Concrete translation example. Consider:

MATCH (a:Person)-[:KNOWS]->(b)
WHERE a.name = 'Alice'
RETURN b.name

The transformer produces SQL roughly equivalent to:

SELECT
  (SELECT COALESCE(
    (SELECT npt.value FROM node_props_text npt
     JOIN property_keys pk ON npt.key_id = pk.id
     WHERE npt.node_id = n2.id AND pk.key = 'name'),
    (SELECT CAST(npi.value AS TEXT) FROM node_props_int npi
     JOIN property_keys pk ON npi.key_id = pk.id
     WHERE npi.node_id = n2.id AND pk.key = 'name'),
    ...
  )) AS "b.name"
FROM nodes n1
JOIN node_labels nl1 ON nl1.node_id = n1.id AND nl1.label = 'Person'
JOIN edges e1 ON e1.source_id = n1.id AND e1.type = 'KNOWS'
JOIN nodes n2 ON n2.id = e1.target_id
WHERE (SELECT COALESCE(
    (SELECT npt.value FROM node_props_text npt
     JOIN property_keys pk ON npt.key_id = pk.id
     WHERE npt.node_id = n1.id AND pk.key = 'name'),
    ...
  )) = 'Alice'

Each property access becomes a correlated subquery that fans out across all five typed property tables (node_props_text, node_props_int, node_props_real, node_props_bool, node_props_json) using COALESCE to return whichever type holds the value. In comparison contexts (WHERE clauses) the types are preserved natively; in RETURN contexts everything is cast to text.

Nested property access. For expressions like n.metadata.city — where metadata is stored as a JSON blob — the transformer generates json_extract(n_metadata_subquery, '$.city'), recursively building the extraction path.

Stage 3: The Executor

The executor orchestrates the full pipeline and manages the SQLite connection state. Its entry point is cypher_executor_execute(), which:

  1. Calls parse_cypher_query_ext() to get the AST.
  2. Calls cypher_executor_execute_ast() to dispatch on AST type.
  3. For AST_NODE_QUERY and AST_NODE_SINGLE_QUERY, delegates to dispatch_query_pattern().
  4. dispatch_query_pattern() analyses the clause combination present in the query (MATCH, RETURN, CREATE, SET, DELETE, etc.) and selects the best-matching handler from the pattern registry.
  5. The selected handler calls the appropriate transformer functions to produce SQL, then calls sqlite3_prepare_v2() and sqlite3_step() to execute it.
  6. UNION queries bypass the pattern dispatcher and go directly through the transform layer, which handles them as a special AST_NODE_UNION case.

EXPLAIN mode. If the query starts with EXPLAIN, the executor runs the transformer but does not execute the SQL. Instead it returns a text result containing the matched pattern name, the clause flags, and the generated SQL string. This is useful for debugging unexpected behaviour.

Stage 4: Result Formatting

Raw SQLite column values are formatted into JSON by executor_result.c and agtype.c. The cypher() SQL function always returns a JSON array of row objects:

[{"b.name": "Bob"}, {"b.name": "Carol"}]

For rich graph objects (nodes and relationships returned as entities rather than scalar properties), the AGE-compatible agtype system serialises them with type annotations. Modification queries without a RETURN clause return a plain-text statistics string.

● ● ● ● ●

# [Prompt a]
Rewrite the rows from the line containing "This screenshot has height=760, width=1022." through the end of the rows, putting "pump-icon" wherever "hose-icon" appears and leaving everything else the same.
The text on Cypher translation and the rows have nothing to do with each other.

# [Material to process]

● ● ● ● ●

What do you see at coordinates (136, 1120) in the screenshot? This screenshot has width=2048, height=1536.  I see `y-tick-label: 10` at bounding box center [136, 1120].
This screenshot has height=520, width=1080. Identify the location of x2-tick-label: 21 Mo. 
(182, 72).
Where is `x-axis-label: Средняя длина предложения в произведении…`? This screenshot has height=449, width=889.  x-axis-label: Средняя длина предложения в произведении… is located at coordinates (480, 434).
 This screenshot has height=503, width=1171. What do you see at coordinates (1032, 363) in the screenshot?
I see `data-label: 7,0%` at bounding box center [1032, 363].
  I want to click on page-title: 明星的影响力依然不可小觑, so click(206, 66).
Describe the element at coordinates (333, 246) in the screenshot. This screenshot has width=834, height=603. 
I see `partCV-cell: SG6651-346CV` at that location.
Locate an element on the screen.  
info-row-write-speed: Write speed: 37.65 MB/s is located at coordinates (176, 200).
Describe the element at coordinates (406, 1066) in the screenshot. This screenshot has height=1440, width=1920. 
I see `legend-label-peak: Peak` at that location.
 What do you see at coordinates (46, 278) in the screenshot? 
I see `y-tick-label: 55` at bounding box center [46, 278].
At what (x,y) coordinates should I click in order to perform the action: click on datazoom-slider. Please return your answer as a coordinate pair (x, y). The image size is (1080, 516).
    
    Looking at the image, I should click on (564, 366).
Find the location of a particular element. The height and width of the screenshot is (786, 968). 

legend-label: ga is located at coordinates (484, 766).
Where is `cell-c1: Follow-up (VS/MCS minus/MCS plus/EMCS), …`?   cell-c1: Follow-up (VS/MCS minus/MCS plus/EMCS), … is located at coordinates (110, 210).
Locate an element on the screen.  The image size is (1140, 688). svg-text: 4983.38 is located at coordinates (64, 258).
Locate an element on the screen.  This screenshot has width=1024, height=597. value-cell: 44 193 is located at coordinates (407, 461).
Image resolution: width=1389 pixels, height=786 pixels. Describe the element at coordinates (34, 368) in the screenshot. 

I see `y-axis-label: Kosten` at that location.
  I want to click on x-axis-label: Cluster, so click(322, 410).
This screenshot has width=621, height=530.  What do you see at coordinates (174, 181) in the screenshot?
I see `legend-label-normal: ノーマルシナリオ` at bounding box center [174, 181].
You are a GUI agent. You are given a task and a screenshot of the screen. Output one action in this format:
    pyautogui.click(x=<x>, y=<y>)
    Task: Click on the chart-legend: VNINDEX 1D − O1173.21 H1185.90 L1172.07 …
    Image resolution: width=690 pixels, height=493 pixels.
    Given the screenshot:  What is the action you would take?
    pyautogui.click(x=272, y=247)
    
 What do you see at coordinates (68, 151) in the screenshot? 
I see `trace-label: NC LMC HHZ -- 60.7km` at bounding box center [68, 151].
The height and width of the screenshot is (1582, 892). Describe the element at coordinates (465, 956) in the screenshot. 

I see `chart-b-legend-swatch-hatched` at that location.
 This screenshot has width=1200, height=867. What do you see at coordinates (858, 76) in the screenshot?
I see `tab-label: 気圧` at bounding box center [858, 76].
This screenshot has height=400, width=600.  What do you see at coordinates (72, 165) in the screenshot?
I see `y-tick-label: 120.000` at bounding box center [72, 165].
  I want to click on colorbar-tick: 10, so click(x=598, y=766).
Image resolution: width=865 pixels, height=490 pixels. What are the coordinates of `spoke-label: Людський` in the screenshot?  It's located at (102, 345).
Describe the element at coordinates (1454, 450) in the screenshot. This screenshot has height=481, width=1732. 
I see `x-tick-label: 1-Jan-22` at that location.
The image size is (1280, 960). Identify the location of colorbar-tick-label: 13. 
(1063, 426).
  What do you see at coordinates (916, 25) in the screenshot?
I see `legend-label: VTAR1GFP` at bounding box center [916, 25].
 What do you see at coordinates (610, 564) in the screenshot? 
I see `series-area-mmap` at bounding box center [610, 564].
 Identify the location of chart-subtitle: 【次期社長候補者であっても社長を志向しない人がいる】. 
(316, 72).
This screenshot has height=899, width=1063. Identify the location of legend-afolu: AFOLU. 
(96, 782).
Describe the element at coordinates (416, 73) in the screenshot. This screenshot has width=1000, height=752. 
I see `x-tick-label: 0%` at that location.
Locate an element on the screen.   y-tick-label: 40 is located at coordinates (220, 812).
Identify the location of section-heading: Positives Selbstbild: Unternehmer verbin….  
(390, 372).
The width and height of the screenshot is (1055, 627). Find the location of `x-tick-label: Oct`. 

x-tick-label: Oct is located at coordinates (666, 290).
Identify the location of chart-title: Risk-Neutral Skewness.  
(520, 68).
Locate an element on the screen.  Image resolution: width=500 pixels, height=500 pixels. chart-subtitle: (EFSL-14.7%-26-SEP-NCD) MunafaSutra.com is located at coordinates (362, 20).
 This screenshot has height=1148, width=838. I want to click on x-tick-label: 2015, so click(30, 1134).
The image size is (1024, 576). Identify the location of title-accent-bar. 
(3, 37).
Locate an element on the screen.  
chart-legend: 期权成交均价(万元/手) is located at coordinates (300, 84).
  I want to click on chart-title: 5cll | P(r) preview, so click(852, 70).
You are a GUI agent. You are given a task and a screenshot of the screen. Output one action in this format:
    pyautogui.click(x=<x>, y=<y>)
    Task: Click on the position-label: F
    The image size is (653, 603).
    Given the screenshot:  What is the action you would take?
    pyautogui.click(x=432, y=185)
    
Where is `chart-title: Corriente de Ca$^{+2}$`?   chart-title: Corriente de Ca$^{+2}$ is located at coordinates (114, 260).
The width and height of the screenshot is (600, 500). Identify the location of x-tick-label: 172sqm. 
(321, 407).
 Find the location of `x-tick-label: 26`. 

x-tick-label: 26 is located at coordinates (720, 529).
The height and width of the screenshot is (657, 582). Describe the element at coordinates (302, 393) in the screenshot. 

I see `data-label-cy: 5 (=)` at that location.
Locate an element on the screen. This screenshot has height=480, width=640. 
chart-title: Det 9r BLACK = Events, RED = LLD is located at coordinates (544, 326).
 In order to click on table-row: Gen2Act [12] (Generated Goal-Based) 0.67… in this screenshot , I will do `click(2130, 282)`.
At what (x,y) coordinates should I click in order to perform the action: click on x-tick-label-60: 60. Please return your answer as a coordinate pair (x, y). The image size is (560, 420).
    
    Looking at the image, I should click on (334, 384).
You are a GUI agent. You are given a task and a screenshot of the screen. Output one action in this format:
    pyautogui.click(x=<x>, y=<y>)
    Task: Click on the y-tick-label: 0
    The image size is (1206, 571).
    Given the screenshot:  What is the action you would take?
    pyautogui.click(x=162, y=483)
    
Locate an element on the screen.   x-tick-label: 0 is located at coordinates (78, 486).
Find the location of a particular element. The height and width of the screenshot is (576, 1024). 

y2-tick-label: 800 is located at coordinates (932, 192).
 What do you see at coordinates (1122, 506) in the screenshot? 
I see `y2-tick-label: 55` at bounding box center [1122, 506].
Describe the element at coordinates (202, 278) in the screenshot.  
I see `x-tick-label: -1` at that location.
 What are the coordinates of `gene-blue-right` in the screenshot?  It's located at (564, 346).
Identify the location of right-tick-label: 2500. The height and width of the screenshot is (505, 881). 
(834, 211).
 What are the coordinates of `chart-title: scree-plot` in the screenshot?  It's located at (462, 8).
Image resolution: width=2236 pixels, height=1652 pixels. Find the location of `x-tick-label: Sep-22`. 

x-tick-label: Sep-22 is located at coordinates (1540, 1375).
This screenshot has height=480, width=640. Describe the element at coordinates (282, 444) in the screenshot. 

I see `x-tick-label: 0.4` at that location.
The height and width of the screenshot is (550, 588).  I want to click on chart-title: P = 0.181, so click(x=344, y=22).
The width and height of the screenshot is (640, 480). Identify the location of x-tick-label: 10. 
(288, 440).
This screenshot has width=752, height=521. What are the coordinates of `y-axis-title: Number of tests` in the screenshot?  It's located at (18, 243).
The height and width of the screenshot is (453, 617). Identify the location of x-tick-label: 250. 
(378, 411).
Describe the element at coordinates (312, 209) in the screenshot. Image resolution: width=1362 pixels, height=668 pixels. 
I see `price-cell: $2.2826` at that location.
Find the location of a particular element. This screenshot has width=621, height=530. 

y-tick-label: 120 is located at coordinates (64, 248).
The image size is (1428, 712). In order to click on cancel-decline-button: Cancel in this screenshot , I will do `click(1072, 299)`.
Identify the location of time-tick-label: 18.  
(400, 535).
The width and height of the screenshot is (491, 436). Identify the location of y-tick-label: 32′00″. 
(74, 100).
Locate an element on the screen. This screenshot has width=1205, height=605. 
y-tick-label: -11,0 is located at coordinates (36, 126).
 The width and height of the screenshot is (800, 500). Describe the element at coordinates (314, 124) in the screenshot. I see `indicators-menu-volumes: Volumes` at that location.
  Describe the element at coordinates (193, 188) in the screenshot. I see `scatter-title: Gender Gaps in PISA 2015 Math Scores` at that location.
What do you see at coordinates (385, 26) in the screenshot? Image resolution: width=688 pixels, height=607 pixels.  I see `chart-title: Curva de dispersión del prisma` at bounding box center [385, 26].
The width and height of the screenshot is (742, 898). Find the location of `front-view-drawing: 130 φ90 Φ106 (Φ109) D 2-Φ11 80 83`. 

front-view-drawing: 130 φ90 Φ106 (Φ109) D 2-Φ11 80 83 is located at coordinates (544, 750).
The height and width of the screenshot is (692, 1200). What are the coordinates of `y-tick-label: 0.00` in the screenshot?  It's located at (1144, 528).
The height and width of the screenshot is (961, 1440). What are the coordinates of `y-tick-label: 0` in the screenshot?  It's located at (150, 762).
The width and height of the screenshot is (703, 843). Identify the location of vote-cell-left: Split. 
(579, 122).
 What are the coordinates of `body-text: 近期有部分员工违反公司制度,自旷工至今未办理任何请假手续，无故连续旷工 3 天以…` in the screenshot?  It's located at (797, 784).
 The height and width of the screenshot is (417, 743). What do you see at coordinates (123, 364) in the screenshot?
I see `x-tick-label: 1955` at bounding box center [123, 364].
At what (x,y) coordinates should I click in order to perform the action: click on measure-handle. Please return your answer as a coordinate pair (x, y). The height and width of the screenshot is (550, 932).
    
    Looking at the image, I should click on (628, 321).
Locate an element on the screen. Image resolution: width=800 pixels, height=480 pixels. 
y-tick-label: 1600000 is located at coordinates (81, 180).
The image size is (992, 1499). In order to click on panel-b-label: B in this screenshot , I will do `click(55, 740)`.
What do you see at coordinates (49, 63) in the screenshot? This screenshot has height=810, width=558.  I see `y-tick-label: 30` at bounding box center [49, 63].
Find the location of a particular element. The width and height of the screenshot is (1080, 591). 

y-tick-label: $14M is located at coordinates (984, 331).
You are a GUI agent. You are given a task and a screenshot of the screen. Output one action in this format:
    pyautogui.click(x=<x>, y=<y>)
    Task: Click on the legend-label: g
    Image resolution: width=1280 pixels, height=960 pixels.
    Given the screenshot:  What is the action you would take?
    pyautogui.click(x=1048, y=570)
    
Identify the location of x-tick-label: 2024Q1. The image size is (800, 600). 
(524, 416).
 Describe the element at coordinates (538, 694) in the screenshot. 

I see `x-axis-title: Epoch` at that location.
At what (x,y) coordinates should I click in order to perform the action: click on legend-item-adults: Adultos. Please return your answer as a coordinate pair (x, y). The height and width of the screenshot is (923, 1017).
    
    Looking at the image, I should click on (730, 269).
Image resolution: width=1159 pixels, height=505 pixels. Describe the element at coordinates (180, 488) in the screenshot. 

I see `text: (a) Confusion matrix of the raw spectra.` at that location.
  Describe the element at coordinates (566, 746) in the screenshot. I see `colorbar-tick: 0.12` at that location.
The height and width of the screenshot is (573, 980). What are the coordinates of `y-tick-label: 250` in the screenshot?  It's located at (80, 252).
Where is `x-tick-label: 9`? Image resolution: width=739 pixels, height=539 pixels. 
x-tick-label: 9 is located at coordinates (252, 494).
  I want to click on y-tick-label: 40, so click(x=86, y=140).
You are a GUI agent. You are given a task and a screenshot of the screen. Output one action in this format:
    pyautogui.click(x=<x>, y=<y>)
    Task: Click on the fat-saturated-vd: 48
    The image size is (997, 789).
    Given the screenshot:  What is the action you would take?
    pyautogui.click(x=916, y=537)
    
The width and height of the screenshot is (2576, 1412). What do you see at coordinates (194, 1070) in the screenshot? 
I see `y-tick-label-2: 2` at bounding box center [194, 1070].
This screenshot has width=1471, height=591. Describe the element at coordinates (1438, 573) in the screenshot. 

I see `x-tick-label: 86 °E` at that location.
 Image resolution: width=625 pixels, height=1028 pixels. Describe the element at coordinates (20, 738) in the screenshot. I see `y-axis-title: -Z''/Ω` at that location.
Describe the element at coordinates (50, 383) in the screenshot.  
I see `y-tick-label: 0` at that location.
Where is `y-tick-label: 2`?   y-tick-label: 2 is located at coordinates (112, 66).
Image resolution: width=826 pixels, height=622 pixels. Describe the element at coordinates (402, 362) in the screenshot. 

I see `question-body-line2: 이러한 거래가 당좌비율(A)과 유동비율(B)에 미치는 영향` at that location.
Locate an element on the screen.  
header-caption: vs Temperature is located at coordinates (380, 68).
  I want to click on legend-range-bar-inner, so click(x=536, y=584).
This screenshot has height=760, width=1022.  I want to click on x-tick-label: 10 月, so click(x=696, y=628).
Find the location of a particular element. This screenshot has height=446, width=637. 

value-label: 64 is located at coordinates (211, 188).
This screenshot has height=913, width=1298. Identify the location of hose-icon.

● ● ● ● ●

# [Prompt b]
Copy the part of the text on Cypher translation that opens with the words "1. Calls parse_cypher_query_ext()" and closes with "to execute it.".

# [Written solution a]
This screenshot has height=760, width=1022.  I want to click on x-tick-label: 10 月, so click(x=696, y=628).
Find the location of a particular element. This screenshot has height=446, width=637. 

value-label: 64 is located at coordinates (211, 188).
This screenshot has height=913, width=1298. Identify the location of pump-icon.

# [Written solution b]
1. Calls parse_cypher_query_ext() to get the AST.
  2. Calls cypher_executor_execute_ast() to dispatch on AST type.
  3. For AST_NODE_QUERY and AST_NODE_SINGLE_QUERY, delegates to dispatch_query_pattern().
  4. dispatch_query_pattern() analyses the clause combination present in the query (MATCH, RETURN, CREATE, SET, DELETE, etc.) and selects the best-matching handler from the pattern registry.
  5. The selected handler calls the appropriate transformer functions to produce SQL, then calls sqlite3_prepare_v2() and sqlite3_step() to execute it.